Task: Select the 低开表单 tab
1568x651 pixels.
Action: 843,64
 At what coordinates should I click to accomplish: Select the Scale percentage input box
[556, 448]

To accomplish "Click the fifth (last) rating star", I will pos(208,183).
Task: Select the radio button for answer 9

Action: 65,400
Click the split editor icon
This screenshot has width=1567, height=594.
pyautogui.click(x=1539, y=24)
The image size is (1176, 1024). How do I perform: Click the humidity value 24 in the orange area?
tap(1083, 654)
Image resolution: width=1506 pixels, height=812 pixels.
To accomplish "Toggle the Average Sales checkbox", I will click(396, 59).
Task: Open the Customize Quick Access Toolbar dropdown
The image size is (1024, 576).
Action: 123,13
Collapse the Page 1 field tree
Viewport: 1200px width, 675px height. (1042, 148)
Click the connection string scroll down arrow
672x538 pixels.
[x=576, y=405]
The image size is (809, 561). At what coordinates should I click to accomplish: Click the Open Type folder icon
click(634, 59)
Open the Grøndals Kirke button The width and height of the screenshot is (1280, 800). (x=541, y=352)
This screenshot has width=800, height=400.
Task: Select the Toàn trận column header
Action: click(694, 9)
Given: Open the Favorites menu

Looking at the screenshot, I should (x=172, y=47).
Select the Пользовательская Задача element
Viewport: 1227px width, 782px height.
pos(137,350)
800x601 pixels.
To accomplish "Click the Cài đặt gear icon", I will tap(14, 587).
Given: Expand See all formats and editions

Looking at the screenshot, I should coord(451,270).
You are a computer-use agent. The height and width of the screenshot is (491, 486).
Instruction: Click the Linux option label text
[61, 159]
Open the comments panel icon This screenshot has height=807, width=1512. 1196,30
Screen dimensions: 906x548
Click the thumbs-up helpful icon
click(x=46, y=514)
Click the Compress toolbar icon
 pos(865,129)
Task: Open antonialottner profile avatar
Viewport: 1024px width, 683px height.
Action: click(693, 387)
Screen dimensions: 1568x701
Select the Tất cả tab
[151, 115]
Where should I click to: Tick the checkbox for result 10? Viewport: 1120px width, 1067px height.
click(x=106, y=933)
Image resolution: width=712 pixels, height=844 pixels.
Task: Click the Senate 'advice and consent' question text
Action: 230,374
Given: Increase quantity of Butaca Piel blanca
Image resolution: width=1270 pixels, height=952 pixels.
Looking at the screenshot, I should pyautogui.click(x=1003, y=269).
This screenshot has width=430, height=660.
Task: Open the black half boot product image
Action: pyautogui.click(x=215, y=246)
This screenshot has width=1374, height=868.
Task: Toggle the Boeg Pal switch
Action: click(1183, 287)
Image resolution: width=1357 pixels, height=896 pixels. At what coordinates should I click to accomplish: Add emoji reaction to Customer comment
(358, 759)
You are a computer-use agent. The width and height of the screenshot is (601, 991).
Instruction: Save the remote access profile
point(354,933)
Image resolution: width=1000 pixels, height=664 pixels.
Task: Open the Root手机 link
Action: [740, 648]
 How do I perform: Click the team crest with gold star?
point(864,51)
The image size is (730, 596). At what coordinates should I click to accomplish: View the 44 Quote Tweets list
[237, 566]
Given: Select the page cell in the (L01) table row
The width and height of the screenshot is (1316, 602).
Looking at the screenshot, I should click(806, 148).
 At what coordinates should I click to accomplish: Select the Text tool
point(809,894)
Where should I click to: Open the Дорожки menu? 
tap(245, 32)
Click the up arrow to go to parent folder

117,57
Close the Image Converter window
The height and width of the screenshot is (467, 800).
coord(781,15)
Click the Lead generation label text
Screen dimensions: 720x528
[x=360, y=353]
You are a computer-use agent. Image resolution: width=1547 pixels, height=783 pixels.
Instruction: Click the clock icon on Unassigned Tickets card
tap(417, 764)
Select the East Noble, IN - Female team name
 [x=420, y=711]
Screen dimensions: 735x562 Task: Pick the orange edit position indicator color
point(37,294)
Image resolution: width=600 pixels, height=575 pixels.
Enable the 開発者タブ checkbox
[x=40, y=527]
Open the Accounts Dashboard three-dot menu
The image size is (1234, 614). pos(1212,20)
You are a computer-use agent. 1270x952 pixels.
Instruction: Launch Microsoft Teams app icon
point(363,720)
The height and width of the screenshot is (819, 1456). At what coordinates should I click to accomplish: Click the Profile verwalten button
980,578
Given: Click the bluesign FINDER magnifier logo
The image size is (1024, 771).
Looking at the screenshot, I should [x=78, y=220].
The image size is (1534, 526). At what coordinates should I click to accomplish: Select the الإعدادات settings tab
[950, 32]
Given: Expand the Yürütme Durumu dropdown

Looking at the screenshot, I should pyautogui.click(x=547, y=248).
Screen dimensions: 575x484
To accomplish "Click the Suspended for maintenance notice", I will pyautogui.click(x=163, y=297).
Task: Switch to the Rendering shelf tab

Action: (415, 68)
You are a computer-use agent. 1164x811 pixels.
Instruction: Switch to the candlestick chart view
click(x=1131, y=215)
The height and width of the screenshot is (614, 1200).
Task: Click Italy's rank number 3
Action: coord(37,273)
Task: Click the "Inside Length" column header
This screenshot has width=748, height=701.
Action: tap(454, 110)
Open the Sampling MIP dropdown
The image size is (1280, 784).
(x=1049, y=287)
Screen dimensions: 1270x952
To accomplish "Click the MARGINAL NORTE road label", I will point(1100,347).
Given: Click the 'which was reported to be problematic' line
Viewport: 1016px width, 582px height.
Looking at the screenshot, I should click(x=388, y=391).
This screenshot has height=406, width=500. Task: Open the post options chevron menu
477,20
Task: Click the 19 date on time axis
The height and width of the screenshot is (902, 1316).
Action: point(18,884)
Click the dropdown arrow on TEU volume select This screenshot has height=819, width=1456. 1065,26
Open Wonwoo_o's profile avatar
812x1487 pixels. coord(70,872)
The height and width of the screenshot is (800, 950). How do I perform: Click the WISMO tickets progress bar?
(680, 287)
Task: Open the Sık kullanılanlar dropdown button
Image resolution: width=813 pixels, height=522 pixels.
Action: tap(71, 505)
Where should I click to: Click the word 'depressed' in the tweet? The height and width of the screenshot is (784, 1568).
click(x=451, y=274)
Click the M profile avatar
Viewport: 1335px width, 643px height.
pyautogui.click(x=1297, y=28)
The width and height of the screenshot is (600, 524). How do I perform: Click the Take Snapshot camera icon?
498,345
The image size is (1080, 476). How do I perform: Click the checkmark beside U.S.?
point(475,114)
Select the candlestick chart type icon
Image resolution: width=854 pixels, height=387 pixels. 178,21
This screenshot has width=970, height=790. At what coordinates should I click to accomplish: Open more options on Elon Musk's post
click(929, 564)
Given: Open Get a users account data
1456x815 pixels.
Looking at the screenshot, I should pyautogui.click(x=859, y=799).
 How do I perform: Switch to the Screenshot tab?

========

:: DIRECTIONS FOR THIS TASK ::
Could you rewrite the data, starting with the line that contains "You are a computer-use agent. Image" and going on through the line that contains "Looking at the screenshot, I should [x=78, y=220].", swapping "Instruction" for "Goal" and changing nothing else?

:: CORRECT RESULT ::
You are a computer-use agent. Image resolution: width=1547 pixels, height=783 pixels.
Goal: Click the clock icon on Unassigned Tickets card
tap(417, 764)
Select the East Noble, IN - Female team name
 [x=420, y=711]
Screen dimensions: 735x562 Task: Pick the orange edit position indicator color
point(37,294)
Image resolution: width=600 pixels, height=575 pixels.
Enable the 開発者タブ checkbox
[x=40, y=527]
Open the Accounts Dashboard three-dot menu
The image size is (1234, 614). pos(1212,20)
You are a computer-use agent. 1270x952 pixels.
Goal: Launch Microsoft Teams app icon
point(363,720)
The height and width of the screenshot is (819, 1456). At what coordinates should I click to accomplish: Click the Profile verwalten button
980,578
Given: Click the bluesign FINDER magnifier logo
The image size is (1024, 771).
Looking at the screenshot, I should [x=78, y=220].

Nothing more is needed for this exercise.